While Northwestern has never played in the NCAA men’s basketball tournament, the University did host the first-ever NCAA championship game. The University of Oregon topped Ohio State in the inaugural title game, held at the old Patten Gymnasium in 1939, just weeks before the facility was closed for demolition to make way for the Technological Institute.

The original Patten Gymnasium, named for Northwestern Board of Trustees president and Evanston mayor (1901–05) James A. Patten, opened in 1909. Designed by Prairie School–style architect George Washington Maher (who also designed Swift Hall on the Evanston campus), it featured two indoor baseball diamonds, a pool and an indoor field that converted to an auditorium for events such as the Northwestern Circus and political rallies for the likes of Warren G. Harding and William Howard Taft.
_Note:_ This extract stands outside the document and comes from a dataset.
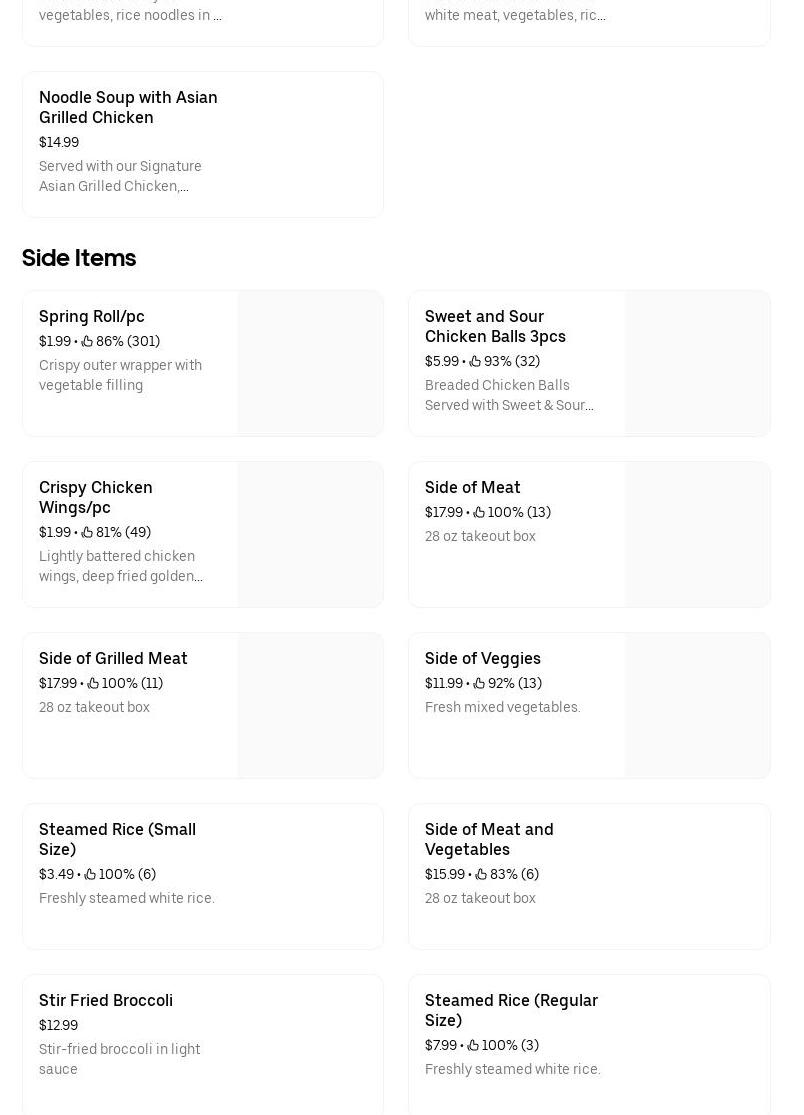Open Noodle Soup with Asian Grilled Chicken item
This screenshot has height=1115, width=804.
[x=128, y=107]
Even though the new Patten — a smaller facility built with limited funding — opened in 1940, the men’s basketball team played its games at Evanston Township High School (and occasionally Chicago Stadium for big games) for more than a decade until McGaw Memorial Hall opened in 1952. The new Patten afforded little room for spectators. Patten, however, did have plenty of room for intramural sports and student activities, such as disco-infused roller skating on Saturday nights in the ’70s.

The new Patten retains vestiges of its predecessor, such as the original black and chrome doors and a plaque that commemorates the 1860 heroics of Edward Spencer and other students who rescued more than a dozen people after the shipwreck of the Lady Elgin on Lake Michigan. The two Hermon MacNeil bronze statues — donated by Mayor Patten in 1917 and affectionately dubbed “Pat and Jim” — also made the move to the new facility.

Patten Gym is also home to the Gleacher Golf Center, which, when it opened in 1999, was one of the first indoor practice facilities of its kind in collegiate golf.